# Marvel Network

Now that we have a clean dataset, we can actually build the network.

In [None]:
import pandas as pd

import networkx as nx

import matplotlib.pyplot as plt

from tqdm.notebook import tqdm

import ast

In [None]:
tqdm.pandas()

In [None]:
characters_df = pd.read_csv("../data/marvel_characters.csv")
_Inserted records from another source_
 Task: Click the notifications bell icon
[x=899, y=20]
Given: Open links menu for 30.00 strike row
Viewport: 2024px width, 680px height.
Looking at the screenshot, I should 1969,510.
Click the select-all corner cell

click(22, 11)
characters_df["links"] = characters_df["links"].progress_apply(ast.literal_eval)

characters_df

In [None]:
def connect_node(row, g):
  g.add_node(row["name"])
  
  for link in row["links"]:
    g.add_edge(row["name"], link)

def createGraph(df, directed=False):
  
  g = nx.Graph()
  
  if directed:
    g = nx.DiGraph()

  _ = df.progress_apply(connect_node, g=g, axis=1)
    
  return g

In [None]:
g = createGraph(characters_df)

Now that we have a preliminar node, we can try to see the degree distribution, number of nodes and edges, to try to start understanding the graph.

In [None]:
print("Graph basic stats:")
print(f"\tNumber of nodes: {len(g.nodes)}")
print(f"\tNumber of edges: {len(g.edges)}")
print(f"\tAverage degree: {sum(x[1] for x in g.degree)/len(g.degree):.2f}")
print()
print(f"\tMost connected node: {max(g.degree, key=lambda x: x[1])[0]} \
with a degree of {max(g.degree, key=lambda x: x[1])[1]}")

Another relevant information that can be easily obtained is the top 5 characters with the bigger number of links in their wiki page

In [None]:
characters_df.sort_values(by=["number_links"], ascending=False).head()